The environmental community is rightly wondering whether the second half of the Obama administration is differing from the first in its approach to climate change. In that regard, a useful benchmark might be the manner in which the new EPA rules on fracking-induced air pollution came into existence. Though the EPA has touted its initiative enthusiastically, it remains incontrovertibly true that President Obama touted increased domestic gas production during his re-election campaign and it took litigation to compel the EPA to act.

Specifically, the EPA moved forward under the terms of a settlement hammered out in the U.S. District Court for the District of Columbia with two environmental organizations, WildEarth Guardians and San Juan Citizens Alliance. (Both groups were represented by the public interest law firm Earthjustice, incidentally.) These groups argued that the EPA was required to regulate VOCs and other fracking-induced air toxics under the Clean Air Act. One might conclude, based on the consent agreement with the EPA, that they had a point.

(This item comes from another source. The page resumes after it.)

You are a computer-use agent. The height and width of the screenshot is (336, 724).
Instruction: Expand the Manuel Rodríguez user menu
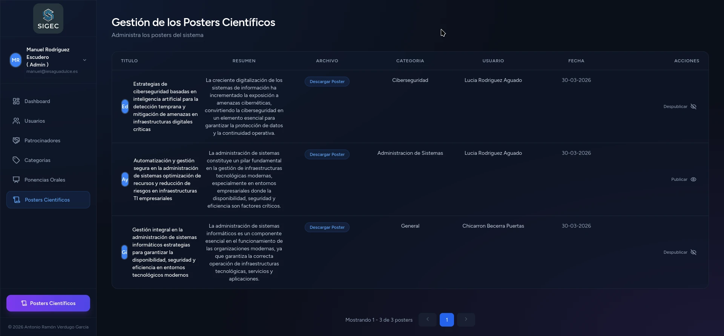[x=84, y=60]
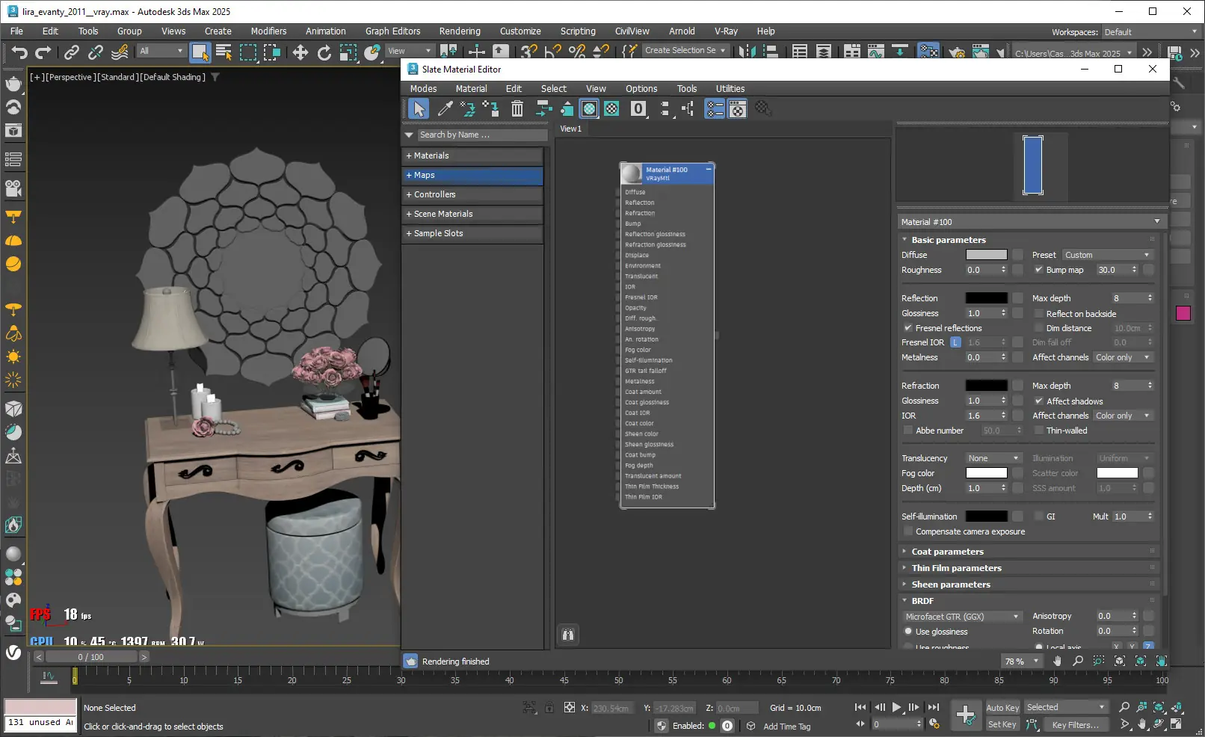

Once they’d made their point and signed their agreement in February of 2010, it took them upwards of two years to get final action. The rules, which were first proposed in July 2011 and finally adopted in April 2012, set New Source Performance Standards (NSPS) for gas well sites and amend existing National Emissions Standards for Hazardous Air Pollutants (NESHAPS) for the industry. When fully implemented, the rules are expected to reduce VOC emissions from the shale gas industry by 95 percent and eliminate 12,000 to 20,000 tons of toxic air emissions annually. The EPA likewise estimates that these regulations would reduce methane emissions by 1 million to 9 million tons annually.

The new regulations have been criticized by industry and environmentalists alike. Many in the oil and gas industry believe the EPA overestimates how much revenue sales of extra gas and condensate will produce, foreseeing difficulties with finding potential buyers. There is also an issue of whether supply of completion equipment can meet demand in time for the January 2015 deadline when green completion will be required. Environmentalists fret that the EPA did not do enough to control methane, which has a heat-trapping capacity that is 20 times that of carbon dioxide. The EPA’s response is that the agency needs to collect more data on methane emissions before regulating more aggressively.

These days, it is fashionable to speak of the “cobenefits” of a particular regulatory initiative as federal agencies conduct a Regulatory Impact Analysis for each new rule as required by presidential Executive Order. The Regulatory Impact Analysis for this particular rule estimates $440 million in annual cobenefits by 2015 in the form of, according to the EPA, “avoided health impacts, crop damage, and damage to coastal properties.”

As the fracking boom continues and efforts to impose reasonable regulatory controls presumably continue in President Obama’s second term, policymakers will be watching to see whether the cobenefits of the air pollution rule and its direct benefits materialize according to predictions. If they do, perhaps this becomes a framework, or at least a precedent, for further efforts to address the broad range of environmental consequences that arise out of the high-pressure injection of water, chemicals, and sand into underground geographic formations to force natural gas to the surface—the high-stakes process that has become so central to the nation’s energy economy.